House, Senate enter budget talks with gap


The House on Thursday approved an $81.2 billion budget proposal for the year that begins July 1, setting up negotiations with the Senate aimed at bringing the annual legislative session to an end by its scheduled conclusion May 5.

Despite complaints from some Democrats --- largely centered on what wasn't funded by the House --- the spending plan passed on a bipartisan vote, 89-26.

That came a day after the Senate unanimously approved what amounts to an $85.1 billion budget (SB 2500) when compared directly to the House. That means legislative leaders will need to bridge a gap of $3.9 billion on the overall size of the plan before negotiating committees can hammer out a deal on how to divide the money.

"We still have a lot of work to do," said House Appropriations Chairman Carlos Trujillo, R-Miami.

There are a handful of issues complicating the negotiations. One concerns whether to tap the growth in local property-tax revenues coming from increased property values to help boost education funding. House leaders view that as a tax increase, which they vow to oppose, while Senate leaders do not.

Another issue concerns whether to authorize bonds to help pay for a reservoir south of Lake Okeechobee that is a top priority for Senate President Joe Negron, R-Stuart. House leaders have also said they will not allow bonds to be issued.

On Thursday, though, Negron said he expected the House to compromise on those issues as part of the negotiations over the final size of the budget.

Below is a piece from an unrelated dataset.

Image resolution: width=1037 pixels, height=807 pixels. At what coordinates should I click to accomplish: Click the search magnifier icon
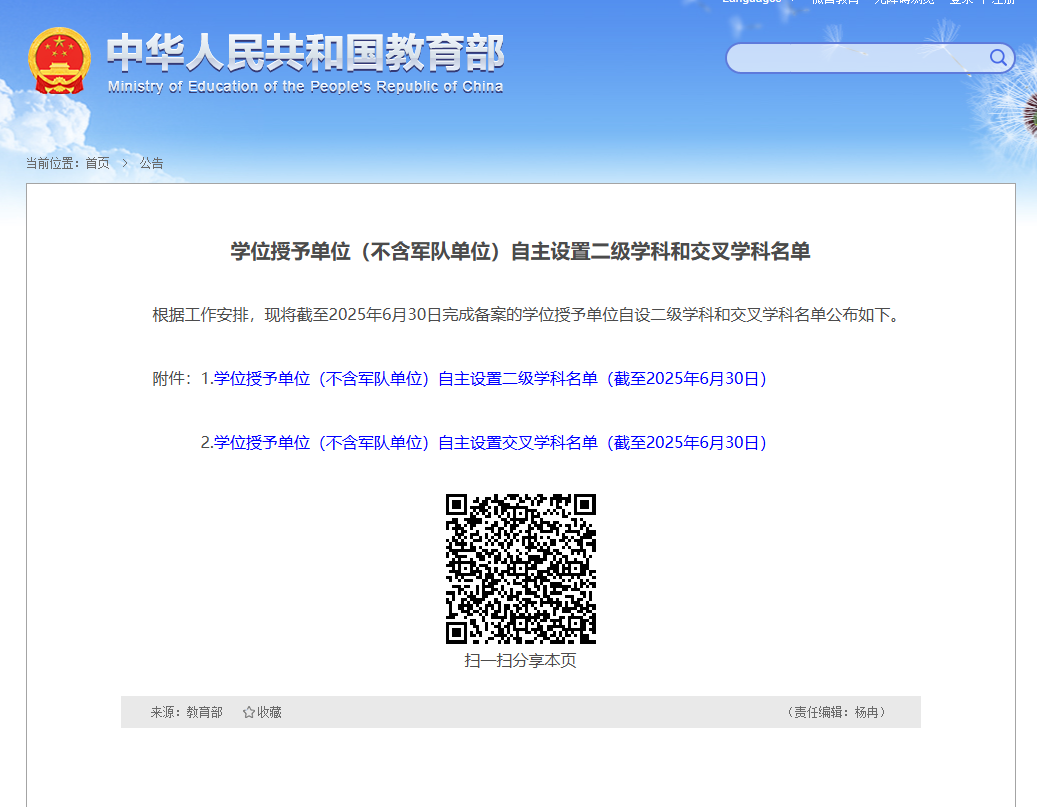coord(997,57)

"Neither side --- the House or the Senate --- has the right to dictate unilateral terms of surrender to the other side," he said.

The day before, though, Trujillo continued to insist that he and other House leaders like Speaker Richard Corcoran, R-Land O' Lakes, were opposed to a compromise on the property-tax issue.

"We're not going to raise taxes," Trujillo told reporters. "The speaker's made it abundantly clear that's a deal-breaker for him. So I think the resolution is we're not going to raise taxes. I think it's that simple."

Another complicating factor came Wednesday, when Gov. Rick Scott and the federal government announced an agreement that will make available $1.5 billion to help pay for health care for poor and uninsured patients. The deal was larger than expected and could free up money to be used in other parts of the budget, but lawmakers were still studying the details Thursday.

An immediate deal seemed unlikely, given the upcoming holiday weekend. Because of a constitutionally required 72-hour "cooling off " period, lawmakers have to conclude all negotiations on the budget by May 2 if they hope to end the session on time.

House debate on the budget was relatively muted after lawmakers spent hours bickering about education and pension legislation related to the spending plan.

Rep. Loranne Ausley, D-Tallahassee, said the House showed that "our priorities are out of whack."

She scolded Republicans for not providing an across-the-board pay increase for state workers, something that is included in the Senate budget, not devoting enough money to education and eliminating economic-development incentives while scaling back tourism marketing.

"The only possible effect this could have on Florida's economy is a bad one," she said.

But Trujillo said that, given projected budget shortfalls in future years, it would be irresponsible to spend more money.

"It would be a lot easier to do that than it would be to have all these hearings, to review all the budgets, to spend a ton of time reviewing all the waste in government and to push back," he said. "That would have been the easiest path. We're not doing that."